_Assigned task:_
Write out every entry once more, character for character.

Stored entries
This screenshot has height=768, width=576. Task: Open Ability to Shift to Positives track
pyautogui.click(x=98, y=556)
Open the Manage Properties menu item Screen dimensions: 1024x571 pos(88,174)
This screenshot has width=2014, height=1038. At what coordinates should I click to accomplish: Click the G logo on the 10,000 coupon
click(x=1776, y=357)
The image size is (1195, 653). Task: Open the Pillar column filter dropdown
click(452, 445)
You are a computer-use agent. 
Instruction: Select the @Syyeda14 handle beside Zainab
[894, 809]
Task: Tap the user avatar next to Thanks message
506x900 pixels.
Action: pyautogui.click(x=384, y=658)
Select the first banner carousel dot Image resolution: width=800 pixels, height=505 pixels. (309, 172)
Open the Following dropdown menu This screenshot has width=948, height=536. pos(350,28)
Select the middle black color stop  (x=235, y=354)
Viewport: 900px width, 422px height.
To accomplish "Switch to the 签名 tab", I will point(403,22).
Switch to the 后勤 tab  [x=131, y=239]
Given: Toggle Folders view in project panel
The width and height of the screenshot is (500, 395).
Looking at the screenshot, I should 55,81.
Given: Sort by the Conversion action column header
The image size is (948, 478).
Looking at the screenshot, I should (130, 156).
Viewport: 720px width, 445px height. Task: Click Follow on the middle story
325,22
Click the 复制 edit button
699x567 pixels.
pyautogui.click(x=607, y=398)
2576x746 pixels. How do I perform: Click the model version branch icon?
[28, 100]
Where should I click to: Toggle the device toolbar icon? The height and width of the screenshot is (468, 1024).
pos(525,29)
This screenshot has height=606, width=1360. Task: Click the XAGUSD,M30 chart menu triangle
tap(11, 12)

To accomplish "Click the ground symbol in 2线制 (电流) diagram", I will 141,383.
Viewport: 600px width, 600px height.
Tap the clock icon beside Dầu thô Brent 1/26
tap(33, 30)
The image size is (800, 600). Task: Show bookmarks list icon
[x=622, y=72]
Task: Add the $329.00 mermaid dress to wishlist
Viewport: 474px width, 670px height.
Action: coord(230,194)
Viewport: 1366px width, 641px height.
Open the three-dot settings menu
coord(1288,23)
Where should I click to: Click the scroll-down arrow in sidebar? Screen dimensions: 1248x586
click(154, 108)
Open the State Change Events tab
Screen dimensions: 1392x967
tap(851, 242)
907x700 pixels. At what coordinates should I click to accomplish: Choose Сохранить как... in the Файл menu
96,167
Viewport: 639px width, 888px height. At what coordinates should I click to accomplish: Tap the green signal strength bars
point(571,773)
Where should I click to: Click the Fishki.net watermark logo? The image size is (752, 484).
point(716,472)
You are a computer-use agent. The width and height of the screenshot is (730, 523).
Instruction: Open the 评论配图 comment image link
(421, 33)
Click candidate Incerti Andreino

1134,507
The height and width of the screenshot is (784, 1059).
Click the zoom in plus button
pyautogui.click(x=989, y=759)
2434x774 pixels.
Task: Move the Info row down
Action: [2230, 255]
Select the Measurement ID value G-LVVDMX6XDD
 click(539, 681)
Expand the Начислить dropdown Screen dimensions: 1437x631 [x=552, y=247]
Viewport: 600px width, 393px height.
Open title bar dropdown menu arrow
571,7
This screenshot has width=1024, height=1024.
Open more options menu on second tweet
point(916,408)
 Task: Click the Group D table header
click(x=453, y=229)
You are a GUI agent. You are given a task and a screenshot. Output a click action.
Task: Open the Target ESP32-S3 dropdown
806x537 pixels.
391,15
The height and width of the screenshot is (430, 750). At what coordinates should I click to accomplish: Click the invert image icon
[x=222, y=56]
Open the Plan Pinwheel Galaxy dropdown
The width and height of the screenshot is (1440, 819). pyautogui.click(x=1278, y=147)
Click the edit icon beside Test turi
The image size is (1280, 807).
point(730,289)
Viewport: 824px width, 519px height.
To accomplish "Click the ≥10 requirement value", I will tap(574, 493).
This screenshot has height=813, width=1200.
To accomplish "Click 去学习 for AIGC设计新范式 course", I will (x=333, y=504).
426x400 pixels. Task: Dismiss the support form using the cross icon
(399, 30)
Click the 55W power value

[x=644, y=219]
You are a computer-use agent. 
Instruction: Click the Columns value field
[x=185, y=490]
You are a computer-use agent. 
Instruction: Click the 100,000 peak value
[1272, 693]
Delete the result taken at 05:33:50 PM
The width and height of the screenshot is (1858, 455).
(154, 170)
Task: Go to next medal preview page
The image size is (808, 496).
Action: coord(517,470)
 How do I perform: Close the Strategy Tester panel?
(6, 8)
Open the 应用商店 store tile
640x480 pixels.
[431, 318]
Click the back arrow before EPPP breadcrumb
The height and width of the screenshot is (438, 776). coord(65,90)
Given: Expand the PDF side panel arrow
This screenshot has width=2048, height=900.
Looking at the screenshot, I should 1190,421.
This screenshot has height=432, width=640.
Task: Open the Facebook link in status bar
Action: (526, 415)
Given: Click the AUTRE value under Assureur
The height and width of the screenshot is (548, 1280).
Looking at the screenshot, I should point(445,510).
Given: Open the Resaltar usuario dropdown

_Written response:_
This screenshot has height=768, width=576. Task: Open Ability to Shift to Positives track
pyautogui.click(x=98, y=556)
Open the Manage Properties menu item Screen dimensions: 1024x571 pos(88,174)
This screenshot has width=2014, height=1038. At what coordinates should I click to accomplish: Click the G logo on the 10,000 coupon
click(x=1776, y=357)
The image size is (1195, 653). Task: Open the Pillar column filter dropdown
click(452, 445)
You are a computer-use agent. 
Instruction: Select the @Syyeda14 handle beside Zainab
[894, 809]
Task: Tap the user avatar next to Thanks message
506x900 pixels.
Action: pyautogui.click(x=384, y=658)
Select the first banner carousel dot Image resolution: width=800 pixels, height=505 pixels. (309, 172)
Open the Following dropdown menu This screenshot has width=948, height=536. pos(350,28)
Select the middle black color stop  (x=235, y=354)
Viewport: 900px width, 422px height.
To accomplish "Switch to the 签名 tab", I will point(403,22).
Switch to the 后勤 tab  [x=131, y=239]
Given: Toggle Folders view in project panel
The width and height of the screenshot is (500, 395).
Looking at the screenshot, I should 55,81.
Given: Sort by the Conversion action column header
The image size is (948, 478).
Looking at the screenshot, I should (130, 156).
Viewport: 720px width, 445px height. Task: Click Follow on the middle story
325,22
Click the 复制 edit button
699x567 pixels.
pyautogui.click(x=607, y=398)
2576x746 pixels. How do I perform: Click the model version branch icon?
[28, 100]
Where should I click to: Toggle the device toolbar icon? The height and width of the screenshot is (468, 1024).
pos(525,29)
This screenshot has height=606, width=1360. Task: Click the XAGUSD,M30 chart menu triangle
tap(11, 12)

To accomplish "Click the ground symbol in 2线制 (电流) diagram", I will 141,383.
Viewport: 600px width, 600px height.
Tap the clock icon beside Dầu thô Brent 1/26
tap(33, 30)
The image size is (800, 600). Task: Show bookmarks list icon
[x=622, y=72]
Task: Add the $329.00 mermaid dress to wishlist
Viewport: 474px width, 670px height.
Action: coord(230,194)
Viewport: 1366px width, 641px height.
Open the three-dot settings menu
coord(1288,23)
Where should I click to: Click the scroll-down arrow in sidebar? Screen dimensions: 1248x586
click(154, 108)
Open the State Change Events tab
Screen dimensions: 1392x967
tap(851, 242)
907x700 pixels. At what coordinates should I click to accomplish: Choose Сохранить как... in the Файл menu
96,167
Viewport: 639px width, 888px height. At what coordinates should I click to accomplish: Tap the green signal strength bars
point(571,773)
Where should I click to: Click the Fishki.net watermark logo? The image size is (752, 484).
point(716,472)
You are a computer-use agent. The width and height of the screenshot is (730, 523).
Instruction: Open the 评论配图 comment image link
(421, 33)
Click candidate Incerti Andreino

1134,507
The height and width of the screenshot is (784, 1059).
Click the zoom in plus button
pyautogui.click(x=989, y=759)
2434x774 pixels.
Task: Move the Info row down
Action: [2230, 255]
Select the Measurement ID value G-LVVDMX6XDD
 click(539, 681)
Expand the Начислить dropdown Screen dimensions: 1437x631 [x=552, y=247]
Viewport: 600px width, 393px height.
Open title bar dropdown menu arrow
571,7
This screenshot has width=1024, height=1024.
Open more options menu on second tweet
point(916,408)
 Task: Click the Group D table header
click(x=453, y=229)
You are a GUI agent. You are given a task and a screenshot. Output a click action.
Task: Open the Target ESP32-S3 dropdown
806x537 pixels.
391,15
The height and width of the screenshot is (430, 750). At what coordinates should I click to accomplish: Click the invert image icon
[x=222, y=56]
Open the Plan Pinwheel Galaxy dropdown
The width and height of the screenshot is (1440, 819). pyautogui.click(x=1278, y=147)
Click the edit icon beside Test turi
The image size is (1280, 807).
point(730,289)
Viewport: 824px width, 519px height.
To accomplish "Click the ≥10 requirement value", I will tap(574, 493).
This screenshot has height=813, width=1200.
To accomplish "Click 去学习 for AIGC设计新范式 course", I will (x=333, y=504).
426x400 pixels. Task: Dismiss the support form using the cross icon
(399, 30)
Click the 55W power value

[x=644, y=219]
You are a computer-use agent. 
Instruction: Click the Columns value field
[x=185, y=490]
You are a computer-use agent. 
Instruction: Click the 100,000 peak value
[1272, 693]
Delete the result taken at 05:33:50 PM
The width and height of the screenshot is (1858, 455).
(154, 170)
Task: Go to next medal preview page
The image size is (808, 496).
Action: coord(517,470)
 How do I perform: Close the Strategy Tester panel?
(6, 8)
Open the 应用商店 store tile
640x480 pixels.
[431, 318]
Click the back arrow before EPPP breadcrumb
The height and width of the screenshot is (438, 776). coord(65,90)
Given: Expand the PDF side panel arrow
This screenshot has width=2048, height=900.
Looking at the screenshot, I should 1190,421.
This screenshot has height=432, width=640.
Task: Open the Facebook link in status bar
Action: (526, 415)
Given: Click the AUTRE value under Assureur
The height and width of the screenshot is (548, 1280).
Looking at the screenshot, I should point(445,510).
Given: Open the Resaltar usuario dropdown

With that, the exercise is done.